═════ Source extract

Further, there may be cases in which the ink that seeps out from the gap 40 of the nozzle guard 32 due to the pressing of the absorbing member 50 reaches the ink ejection outlet 37 before being absorbed by the absorbing member 50 and blocks the ink ejection outlet 37, resulting in ink ejection failure. FIG. 24 is a diagram that illustrates an example of the state of the ink In that seeps out from the gap 40 of the nozzle guard 32 by the pressing of the absorbing member 50.

Still further, in the case that the pressing time is excessively short, it is not possible to sufficiently absorb the ink that seeps out from the gap 40. In the case that the pressing time is excessively long, there may be cases in which the meniscuses which are formed in the ink ejection outlets 37 will be broken.

Taking these factors into consideration, it is preferable for an absorbing member having an absorbency of 10 mm/5 min or greater and 80 mm/5 min or less and a surface roughness Rz of 410 μm or less to be employed as the absorbing member 50.

In addition, it is preferable for the absorbing member 50 to be pressed against the ink jet head 31 with a pressing pressure of 10 kPa or greater and 80 kPa or less for an amount of time 7 seconds or greater and 60 seconds or less.

Note that the bases for setting the absorbency and the surface roughness Rz of the absorbing member 50 as well as the numerical values of the pressing pressure and the pressing time of the absorbing member 50 described above will be shown by Examples and Comparative Examples, which will be described later. By setting the absorbency and surface roughness Rz of the absorbing member 50 as well as the pressing pressure and pressing time of the absorbing member 50 to those described above, meniscuses can be formed more appropriately, and favorable ink ejection can be performed.

══════════
═════ Given entries

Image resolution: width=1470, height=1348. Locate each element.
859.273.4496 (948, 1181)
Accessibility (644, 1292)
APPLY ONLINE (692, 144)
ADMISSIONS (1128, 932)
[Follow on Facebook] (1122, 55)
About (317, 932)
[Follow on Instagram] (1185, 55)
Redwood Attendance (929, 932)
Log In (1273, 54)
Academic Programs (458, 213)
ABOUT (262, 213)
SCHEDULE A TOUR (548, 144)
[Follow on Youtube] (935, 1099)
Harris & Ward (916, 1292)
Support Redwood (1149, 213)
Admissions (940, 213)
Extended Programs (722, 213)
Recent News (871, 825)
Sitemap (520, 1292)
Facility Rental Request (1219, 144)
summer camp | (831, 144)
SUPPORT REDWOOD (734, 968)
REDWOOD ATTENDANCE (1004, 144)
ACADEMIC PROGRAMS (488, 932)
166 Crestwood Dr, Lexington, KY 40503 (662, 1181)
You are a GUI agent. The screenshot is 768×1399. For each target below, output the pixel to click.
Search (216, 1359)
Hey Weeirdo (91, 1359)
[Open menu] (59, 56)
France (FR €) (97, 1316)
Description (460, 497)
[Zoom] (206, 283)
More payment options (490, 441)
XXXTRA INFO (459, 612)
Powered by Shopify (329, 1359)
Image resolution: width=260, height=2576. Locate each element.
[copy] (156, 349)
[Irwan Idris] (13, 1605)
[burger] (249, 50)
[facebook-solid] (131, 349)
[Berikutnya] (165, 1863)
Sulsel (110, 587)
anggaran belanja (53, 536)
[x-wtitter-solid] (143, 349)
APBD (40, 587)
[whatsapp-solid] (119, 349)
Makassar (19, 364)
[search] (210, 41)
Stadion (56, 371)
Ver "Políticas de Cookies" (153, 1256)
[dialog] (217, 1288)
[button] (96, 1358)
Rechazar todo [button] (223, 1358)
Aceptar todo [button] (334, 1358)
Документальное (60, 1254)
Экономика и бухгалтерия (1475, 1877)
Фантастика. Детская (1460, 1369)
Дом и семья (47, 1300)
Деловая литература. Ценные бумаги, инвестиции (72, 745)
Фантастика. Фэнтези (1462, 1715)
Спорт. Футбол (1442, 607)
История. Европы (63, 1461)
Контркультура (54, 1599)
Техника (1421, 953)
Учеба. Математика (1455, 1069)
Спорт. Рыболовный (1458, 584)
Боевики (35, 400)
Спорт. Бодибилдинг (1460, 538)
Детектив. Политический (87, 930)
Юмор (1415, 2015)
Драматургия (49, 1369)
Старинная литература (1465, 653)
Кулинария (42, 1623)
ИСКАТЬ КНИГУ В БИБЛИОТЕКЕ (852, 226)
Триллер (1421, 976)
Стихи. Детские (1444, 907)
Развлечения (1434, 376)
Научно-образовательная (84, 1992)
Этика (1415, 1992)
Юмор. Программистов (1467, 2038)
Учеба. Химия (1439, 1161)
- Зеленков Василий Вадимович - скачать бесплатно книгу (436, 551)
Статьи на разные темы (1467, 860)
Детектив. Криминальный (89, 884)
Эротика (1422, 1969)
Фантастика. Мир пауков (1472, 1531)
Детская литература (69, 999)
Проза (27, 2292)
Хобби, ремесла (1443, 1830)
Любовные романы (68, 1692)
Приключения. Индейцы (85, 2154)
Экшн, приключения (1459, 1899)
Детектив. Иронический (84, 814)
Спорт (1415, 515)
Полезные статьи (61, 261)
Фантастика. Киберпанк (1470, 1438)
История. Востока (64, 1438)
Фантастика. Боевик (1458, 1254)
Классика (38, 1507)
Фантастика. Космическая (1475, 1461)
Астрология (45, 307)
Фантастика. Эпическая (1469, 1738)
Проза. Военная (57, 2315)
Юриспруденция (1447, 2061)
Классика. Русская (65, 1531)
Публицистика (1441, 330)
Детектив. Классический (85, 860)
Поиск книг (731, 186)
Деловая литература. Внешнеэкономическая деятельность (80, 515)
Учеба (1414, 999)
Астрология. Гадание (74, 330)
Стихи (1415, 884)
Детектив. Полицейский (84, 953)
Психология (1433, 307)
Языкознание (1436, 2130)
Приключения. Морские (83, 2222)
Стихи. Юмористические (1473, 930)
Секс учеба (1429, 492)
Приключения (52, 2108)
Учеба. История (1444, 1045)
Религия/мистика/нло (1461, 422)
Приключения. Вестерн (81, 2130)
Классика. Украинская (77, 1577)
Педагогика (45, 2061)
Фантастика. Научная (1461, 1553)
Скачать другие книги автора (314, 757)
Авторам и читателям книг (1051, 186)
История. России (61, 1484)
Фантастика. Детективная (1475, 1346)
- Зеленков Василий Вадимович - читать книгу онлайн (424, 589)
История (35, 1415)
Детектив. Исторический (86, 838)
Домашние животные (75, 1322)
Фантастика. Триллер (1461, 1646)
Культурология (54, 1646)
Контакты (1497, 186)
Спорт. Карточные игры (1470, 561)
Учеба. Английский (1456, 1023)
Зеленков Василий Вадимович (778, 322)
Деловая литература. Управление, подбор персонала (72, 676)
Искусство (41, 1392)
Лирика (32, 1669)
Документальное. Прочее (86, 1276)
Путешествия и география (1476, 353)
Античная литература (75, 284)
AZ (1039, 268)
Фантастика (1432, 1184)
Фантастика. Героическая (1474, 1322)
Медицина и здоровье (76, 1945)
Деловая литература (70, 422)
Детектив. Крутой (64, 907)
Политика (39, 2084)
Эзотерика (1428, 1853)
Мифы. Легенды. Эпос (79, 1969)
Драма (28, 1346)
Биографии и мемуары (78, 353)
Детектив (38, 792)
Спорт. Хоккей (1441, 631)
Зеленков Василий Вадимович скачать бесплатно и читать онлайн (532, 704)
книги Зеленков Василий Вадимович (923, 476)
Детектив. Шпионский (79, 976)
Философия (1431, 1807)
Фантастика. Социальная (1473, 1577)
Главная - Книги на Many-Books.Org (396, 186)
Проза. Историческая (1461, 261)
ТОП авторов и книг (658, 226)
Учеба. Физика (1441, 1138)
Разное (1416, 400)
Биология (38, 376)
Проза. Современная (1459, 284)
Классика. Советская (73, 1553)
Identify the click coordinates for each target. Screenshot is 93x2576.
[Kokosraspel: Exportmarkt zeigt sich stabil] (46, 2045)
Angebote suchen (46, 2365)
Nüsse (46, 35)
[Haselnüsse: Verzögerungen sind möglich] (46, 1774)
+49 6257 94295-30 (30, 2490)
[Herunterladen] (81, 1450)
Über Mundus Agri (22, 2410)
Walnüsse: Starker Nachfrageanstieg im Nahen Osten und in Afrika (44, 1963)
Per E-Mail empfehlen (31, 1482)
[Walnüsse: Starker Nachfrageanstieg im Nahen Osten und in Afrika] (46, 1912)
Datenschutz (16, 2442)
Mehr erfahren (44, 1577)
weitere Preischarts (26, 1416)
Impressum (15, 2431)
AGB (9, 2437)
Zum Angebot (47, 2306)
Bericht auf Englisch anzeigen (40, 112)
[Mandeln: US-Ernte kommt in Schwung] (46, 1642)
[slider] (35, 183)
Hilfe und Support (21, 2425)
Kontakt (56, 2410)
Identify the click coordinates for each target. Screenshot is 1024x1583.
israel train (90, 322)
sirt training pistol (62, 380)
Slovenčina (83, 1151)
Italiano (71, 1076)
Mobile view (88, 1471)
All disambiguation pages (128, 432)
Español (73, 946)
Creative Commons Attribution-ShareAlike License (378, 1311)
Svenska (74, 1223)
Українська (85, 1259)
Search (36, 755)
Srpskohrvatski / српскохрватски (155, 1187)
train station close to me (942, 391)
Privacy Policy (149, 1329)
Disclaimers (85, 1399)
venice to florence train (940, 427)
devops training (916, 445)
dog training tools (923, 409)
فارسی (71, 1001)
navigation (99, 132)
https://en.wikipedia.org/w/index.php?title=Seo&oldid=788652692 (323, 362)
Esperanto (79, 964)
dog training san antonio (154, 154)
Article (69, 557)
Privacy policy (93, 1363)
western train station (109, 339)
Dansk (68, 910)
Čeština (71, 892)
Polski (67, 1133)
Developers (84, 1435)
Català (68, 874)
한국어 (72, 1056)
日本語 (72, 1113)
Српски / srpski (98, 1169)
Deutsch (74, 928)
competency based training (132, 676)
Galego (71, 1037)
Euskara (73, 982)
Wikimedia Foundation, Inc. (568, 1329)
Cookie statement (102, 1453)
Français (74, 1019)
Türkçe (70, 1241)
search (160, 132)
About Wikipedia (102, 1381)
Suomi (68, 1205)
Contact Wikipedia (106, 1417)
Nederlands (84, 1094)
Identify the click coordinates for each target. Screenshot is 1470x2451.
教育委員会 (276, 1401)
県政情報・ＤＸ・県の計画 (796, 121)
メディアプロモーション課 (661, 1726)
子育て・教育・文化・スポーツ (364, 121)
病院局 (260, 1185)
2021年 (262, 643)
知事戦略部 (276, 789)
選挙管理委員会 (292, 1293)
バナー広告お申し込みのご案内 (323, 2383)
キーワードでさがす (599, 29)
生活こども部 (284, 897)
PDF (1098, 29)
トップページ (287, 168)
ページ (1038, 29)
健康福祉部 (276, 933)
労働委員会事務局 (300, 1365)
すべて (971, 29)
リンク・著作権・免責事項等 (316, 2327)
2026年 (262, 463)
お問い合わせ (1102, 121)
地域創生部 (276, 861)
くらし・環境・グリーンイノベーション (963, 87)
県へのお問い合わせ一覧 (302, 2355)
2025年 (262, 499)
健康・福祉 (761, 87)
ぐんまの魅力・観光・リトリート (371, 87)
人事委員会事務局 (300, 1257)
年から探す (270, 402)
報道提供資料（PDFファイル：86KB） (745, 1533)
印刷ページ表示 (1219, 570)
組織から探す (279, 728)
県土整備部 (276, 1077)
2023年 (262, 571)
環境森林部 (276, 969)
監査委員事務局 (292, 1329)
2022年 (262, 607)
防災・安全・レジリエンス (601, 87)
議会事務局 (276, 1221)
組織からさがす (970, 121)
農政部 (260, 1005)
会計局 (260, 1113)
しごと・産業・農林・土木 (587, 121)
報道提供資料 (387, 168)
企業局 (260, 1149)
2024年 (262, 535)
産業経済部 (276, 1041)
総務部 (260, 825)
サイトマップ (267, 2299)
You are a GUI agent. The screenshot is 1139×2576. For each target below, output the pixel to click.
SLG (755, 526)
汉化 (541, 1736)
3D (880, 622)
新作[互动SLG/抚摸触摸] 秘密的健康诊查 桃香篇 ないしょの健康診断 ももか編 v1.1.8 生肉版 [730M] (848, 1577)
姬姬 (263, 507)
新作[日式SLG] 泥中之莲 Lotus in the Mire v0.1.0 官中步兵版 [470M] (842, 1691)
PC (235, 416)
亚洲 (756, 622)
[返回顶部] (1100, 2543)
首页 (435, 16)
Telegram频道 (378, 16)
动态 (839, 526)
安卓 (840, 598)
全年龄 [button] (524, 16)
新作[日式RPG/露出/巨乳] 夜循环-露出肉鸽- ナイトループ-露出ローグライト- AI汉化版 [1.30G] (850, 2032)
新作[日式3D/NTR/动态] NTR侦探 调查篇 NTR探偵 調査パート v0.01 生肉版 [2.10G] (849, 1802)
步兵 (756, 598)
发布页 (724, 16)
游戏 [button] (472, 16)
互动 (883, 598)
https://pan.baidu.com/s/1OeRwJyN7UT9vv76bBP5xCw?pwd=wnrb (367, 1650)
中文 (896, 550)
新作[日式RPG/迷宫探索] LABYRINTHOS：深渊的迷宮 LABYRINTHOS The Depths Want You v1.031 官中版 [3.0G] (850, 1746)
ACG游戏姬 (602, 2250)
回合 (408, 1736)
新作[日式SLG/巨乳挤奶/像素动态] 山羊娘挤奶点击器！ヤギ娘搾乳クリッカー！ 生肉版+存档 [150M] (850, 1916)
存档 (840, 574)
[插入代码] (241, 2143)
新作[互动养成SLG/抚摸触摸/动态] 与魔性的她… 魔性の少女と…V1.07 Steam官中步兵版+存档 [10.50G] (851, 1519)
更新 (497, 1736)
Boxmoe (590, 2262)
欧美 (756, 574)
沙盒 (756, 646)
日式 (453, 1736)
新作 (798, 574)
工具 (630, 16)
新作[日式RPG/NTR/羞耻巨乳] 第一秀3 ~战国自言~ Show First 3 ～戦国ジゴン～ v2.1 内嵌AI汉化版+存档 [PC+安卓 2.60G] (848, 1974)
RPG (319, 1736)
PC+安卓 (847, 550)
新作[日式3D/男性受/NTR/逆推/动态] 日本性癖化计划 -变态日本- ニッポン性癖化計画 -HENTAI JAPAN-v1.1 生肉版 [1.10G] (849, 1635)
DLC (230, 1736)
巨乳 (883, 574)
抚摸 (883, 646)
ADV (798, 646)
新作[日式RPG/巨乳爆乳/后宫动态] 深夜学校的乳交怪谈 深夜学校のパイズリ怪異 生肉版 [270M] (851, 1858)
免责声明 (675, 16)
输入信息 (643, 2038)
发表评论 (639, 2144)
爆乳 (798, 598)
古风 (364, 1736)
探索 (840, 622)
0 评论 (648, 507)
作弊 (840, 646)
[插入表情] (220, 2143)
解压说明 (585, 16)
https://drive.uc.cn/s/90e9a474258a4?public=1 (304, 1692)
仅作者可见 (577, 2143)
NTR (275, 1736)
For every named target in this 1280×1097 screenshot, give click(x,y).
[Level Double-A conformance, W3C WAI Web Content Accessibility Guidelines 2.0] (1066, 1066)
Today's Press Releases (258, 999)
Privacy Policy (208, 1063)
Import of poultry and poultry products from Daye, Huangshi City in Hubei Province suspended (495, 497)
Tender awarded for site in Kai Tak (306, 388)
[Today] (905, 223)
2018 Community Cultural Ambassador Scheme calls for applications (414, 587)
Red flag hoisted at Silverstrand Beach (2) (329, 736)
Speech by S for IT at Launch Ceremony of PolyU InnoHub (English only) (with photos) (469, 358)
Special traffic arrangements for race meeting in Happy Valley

══════════

Required task A>
List every preferred numerical range the passage on the absorbing member gives, naming the property each one applies to.
Required task B>
Rewrite the passage on the absorbing member from "Still further, in" to "as the absorbing member 50.", swapping "pressing time" for "contact time" throughout.
Required task C>
According to the passage on the absorbing member, why should the pressing time be neither excessively short nor excessively long?

Response A>
- Absorbency: 10 mm/5 min or greater and 80 mm/5 min or less
- Surface roughness Rz: 410 μm or less
- Pressing pressure: 10 kPa or greater and 80 kPa or less
- Pressing time: 7 seconds or greater and 60 seconds or less

Response B>
Still further, in the case that the contact time is excessively short, it is not possible to sufficiently absorb the ink that seeps out from the gap 40. In the case that the contact time is excessively long, there may be cases in which the meniscuses which are formed in the ink ejection outlets 37 will be broken.

Taking these factors into consideration, it is preferable for an absorbing member having an absorbency of 10 mm/5 min or greater and 80 mm/5 min or less and a surface roughness Rz of 410 μm or less to be employed as the absorbing member 50.

Response C>
If the pressing time is excessively short, the ink that seeps out from the gap 40 cannot be sufficiently absorbed. If it is excessively long, the meniscuses formed in the ink ejection outlets 37 may be broken.